◆ Objectif: Mets à jour le passage du texte sur Saint-Pierre-et-Miquelon qui commence par « Retour des Anglais » et se poursuit jusqu’à « l’histoire de l’archipel. » : remplace « Comité de Défense » par « Comité de Surveillance » et redonne tout le passage ainsi modifié.

◆ Texte à lire:
<<<<
Le Club des « Amis de la Constitution » décide de dissoudre leur organisation devant l’Assemblée générale des Communes en invoquant les « engagements par eux imprudemment pris dans ladite société ». Lors de l’Assemblée de la commune des deux îles, M. Danseville rappelle les décrets de l’Assemblée nationale qui autorise les habitants des colonies à « exprimer librement leurs vœux sur les lois locales et de police qui sont les plus convenables à leur bien-être et au maintien de la paix publique ». En 1793, la commune de l’archipel adopte le calendrier révolutionnaire. Les individus sont des citoyens et le lendemain le mât de la liberté est planté et coiffé d’un bonnet phrygien sur la place du gouvernement. Les débats sont houleux à l’Assemblée des Communes.  La même année, des familles de Miquelon décident de s’établir aux iles de la Madeleine avec leur curé qui refuse de prêter le serment constitutionnel.

Retour des Anglais et nouveaux déplacements

En 1793 la guerre est déclarée par les Anglais. Un Comité de Défense est institué pour s’occuper des approvisionnements de l’archipel et l’Assemblée générale de la commune décide de remettre en état le peu de matériel militaire en sa possession. Le 22 mai 1799, le Directoire prend un arrêté « exemptant les jeunes gens des îles Saint-Pierre-et-Miquelon de l’obligation d’effectuer leur service militaire ». Mesure que nous retrouverons plus tard dans l’histoire de l’archipel.

La France cède Saint-Pierre-et-Miquelon à l’Angleterre qui refuse le désordre qui y règne, chasse la population qui doit embarquer immédiatement pour la France dans des navires préparés à cet effet et brûle tout derrière eux. Avec le Traité d’Amiens en 1802, Saint-Pierre-et-Miquelon retrouve le chemin de la mère patrie, mais en 1803 l’archipel est de nouveau sous la domination anglaise. Saint-Pierre-et-Miquelon, ballotté entre deux empires naissants, trouve définitivement sa place parmi les territoires français le 20 novembre 1816 au Traité de Paris. La France représentele pays auquel l’archipel est viscéralement attaché en raison des origines de la population. Sans oublier que toute cette période est truffée de conflits en mer.

Un combat pour la République chez soi.

Les dirigeants du territoire sont des commandants de la Marine Nationale. En 1844, un Conseil d’administration est institué qui comprend un Commandant, un chef de service administratif, un inspecteur colonial, un chef du service judiciaire et un notable de l’archipel choisi par le Commandant. Cet organe ne possède qu’un rôle consultatif, mais il peut se constituer en tribunal pour les contentieux administratif au besoin. De 1848 à 1872, Saint-Pierre-et-Miquelon est gérée sous l’intitulé « Établissement de Pêche ». Toute contestation de la population doit être soumise aux tribunaux métropolitains selon l’ordonnance de 1844.
>>>>
◆ Données fournies:
<<<<
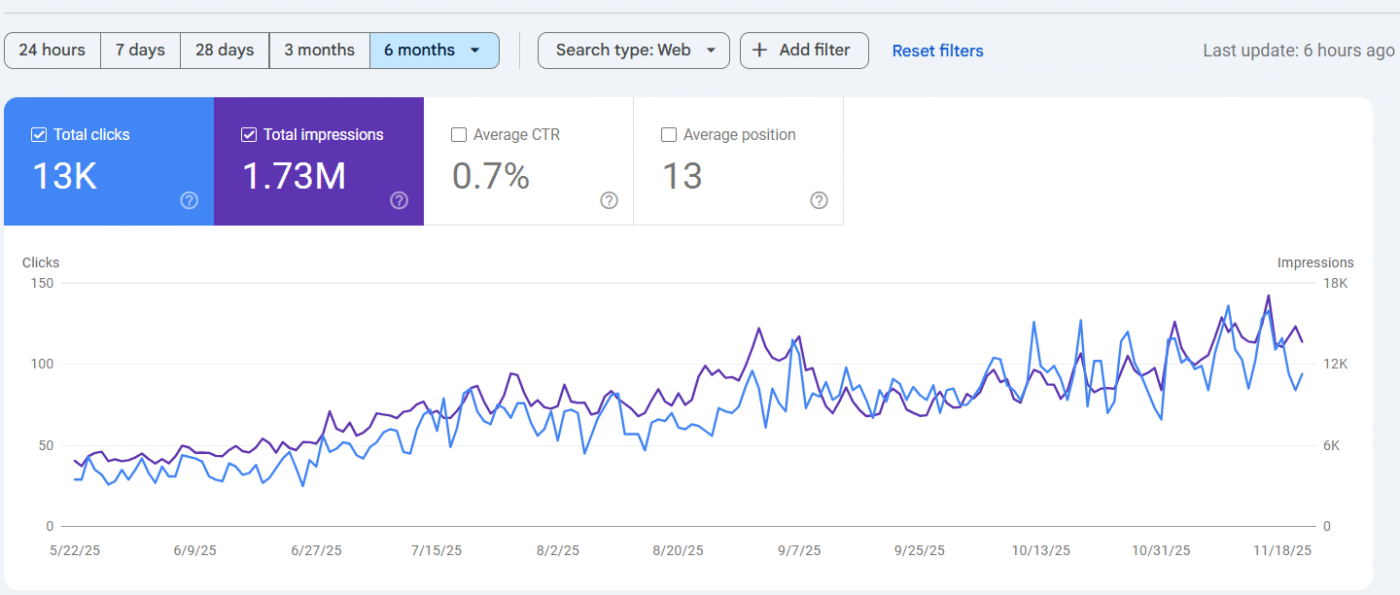
Task: Click the 1.73M Total impressions value
Action: click(294, 176)
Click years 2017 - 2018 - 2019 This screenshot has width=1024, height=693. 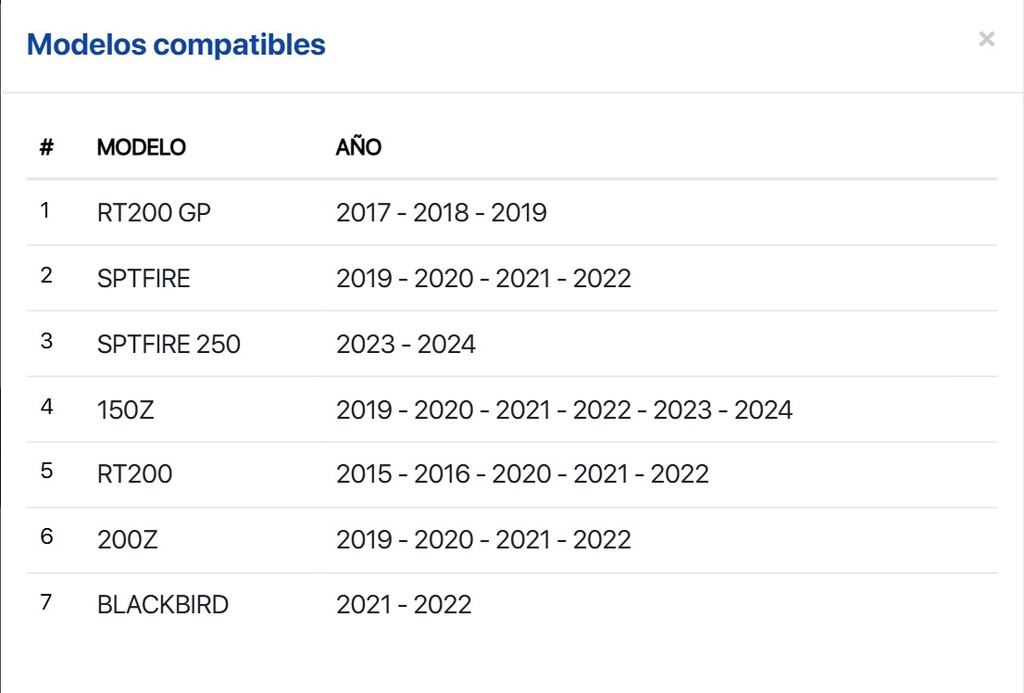coord(441,212)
>>>>
◆ Résultat de l'exercice:
Retour des Anglais et nouveaux déplacements

En 1793 la guerre est déclarée par les Anglais. Un Comité de Surveillance est institué pour s’occuper des approvisionnements de l’archipel et l’Assemblée générale de la commune décide de remettre en état le peu de matériel militaire en sa possession. Le 22 mai 1799, le Directoire prend un arrêté « exemptant les jeunes gens des îles Saint-Pierre-et-Miquelon de l’obligation d’effectuer leur service militaire ». Mesure que nous retrouverons plus tard dans l’histoire de l’archipel.